The National Institutes of Health (NIH) has awarded more than 12,000 medical research grants worth US$5 billion since 1 September under the American Recovery and Reinvestment Act of 2009.

The National Institutes of Health (NIH) has awarded more than 12,000 medical research grants worth US$5 billion since 1 September under the American Recovery and Reinvestment Act of 2009.

The milestone was announced by President Barack Obama yesterday on a visit to the NIH campus in Bethesda, Maryland. The grants, which are going to research institutions in every state across the US, are expected to create tens of thousands of jobs over the next two years, from support staff and laboratory technicians to database managers and scientists.

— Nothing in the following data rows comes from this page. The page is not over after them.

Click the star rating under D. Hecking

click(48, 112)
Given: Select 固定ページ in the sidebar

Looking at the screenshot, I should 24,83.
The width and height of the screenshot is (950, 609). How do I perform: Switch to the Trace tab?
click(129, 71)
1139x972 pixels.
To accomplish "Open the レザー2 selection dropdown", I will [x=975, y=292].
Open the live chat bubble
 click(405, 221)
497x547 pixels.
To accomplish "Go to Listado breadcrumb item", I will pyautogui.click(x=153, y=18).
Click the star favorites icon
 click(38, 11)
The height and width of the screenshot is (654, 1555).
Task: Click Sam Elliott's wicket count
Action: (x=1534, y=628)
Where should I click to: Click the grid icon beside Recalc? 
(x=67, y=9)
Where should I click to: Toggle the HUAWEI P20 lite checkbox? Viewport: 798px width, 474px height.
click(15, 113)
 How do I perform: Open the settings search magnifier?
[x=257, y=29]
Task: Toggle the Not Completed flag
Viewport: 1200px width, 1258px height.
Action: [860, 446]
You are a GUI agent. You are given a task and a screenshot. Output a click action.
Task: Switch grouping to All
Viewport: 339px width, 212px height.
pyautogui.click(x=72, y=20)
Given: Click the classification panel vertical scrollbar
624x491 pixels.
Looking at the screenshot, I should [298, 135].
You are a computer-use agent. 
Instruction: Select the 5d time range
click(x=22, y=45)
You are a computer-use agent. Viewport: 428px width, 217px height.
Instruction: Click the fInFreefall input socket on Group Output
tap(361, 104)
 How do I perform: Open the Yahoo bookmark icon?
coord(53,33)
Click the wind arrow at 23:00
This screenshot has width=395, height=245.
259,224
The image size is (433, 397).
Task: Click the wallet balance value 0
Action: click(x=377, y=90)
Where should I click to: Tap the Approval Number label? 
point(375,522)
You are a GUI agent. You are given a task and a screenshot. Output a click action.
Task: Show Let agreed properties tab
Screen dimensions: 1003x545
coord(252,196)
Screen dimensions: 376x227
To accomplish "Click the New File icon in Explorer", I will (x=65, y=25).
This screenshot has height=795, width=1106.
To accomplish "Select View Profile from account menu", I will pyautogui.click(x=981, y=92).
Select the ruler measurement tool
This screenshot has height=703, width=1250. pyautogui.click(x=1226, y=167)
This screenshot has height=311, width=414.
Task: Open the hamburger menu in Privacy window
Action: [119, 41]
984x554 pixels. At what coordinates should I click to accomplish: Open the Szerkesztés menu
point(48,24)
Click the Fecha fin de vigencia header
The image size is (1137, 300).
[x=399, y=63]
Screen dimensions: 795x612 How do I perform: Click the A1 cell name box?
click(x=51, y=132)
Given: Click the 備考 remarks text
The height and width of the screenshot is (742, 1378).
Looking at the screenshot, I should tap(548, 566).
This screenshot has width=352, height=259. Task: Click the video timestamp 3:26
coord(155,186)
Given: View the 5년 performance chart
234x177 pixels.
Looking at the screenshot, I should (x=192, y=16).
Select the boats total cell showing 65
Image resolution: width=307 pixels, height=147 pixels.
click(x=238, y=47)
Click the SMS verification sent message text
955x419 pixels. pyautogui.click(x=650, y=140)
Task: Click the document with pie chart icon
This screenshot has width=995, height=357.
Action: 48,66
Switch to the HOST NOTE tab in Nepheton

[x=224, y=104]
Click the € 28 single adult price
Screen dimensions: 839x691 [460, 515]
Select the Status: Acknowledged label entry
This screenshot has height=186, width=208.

Representing around one sixth of the annual NIH budget and one half of the Institute’s Recovery Act funds, the grants are part of an overall Recovery Act investment of US$100 billion in science and technology “to lay the foundation for the innovation economy of the future”, the White House noted.

“This historic investment demonstrates this administration’s commitment to pushing the boundaries of science and turning those discoveries into benefits for the American people,” said Secretary of Health and Human Services Kathleen Sebelius.

“NIH researchers and grantees are already conducting some of the world’s most groundbreaking biomedical research,” she added. “These awards will accelerate our progress towards the new medicines, treatments and cures that will help Americans live longer, healthier lives.”

More than US$1 billion of the grant funding is committed to research using the technology produced by the Human Genome Project between 1990 and 2003. This will enable scientists to sequence over 2,300 more complete human genomes, with applications in cancer, autism, and heart, blood and lung disease.

The genomic research funded under the Recovery Act includes US$175 million for The Cancer Genome Atlas (TCGA), a collaborative effort led by the NIH to map the genomic changes that occur in major types and subtypes of cancer. Last month TCGA announced that it will map the genomes of at least 20 cancers over the next five years.

Other areas of research that will benefit from NIH grants under the Recovery Act include HIV/AIDS and H1N1 influenza (swine flu).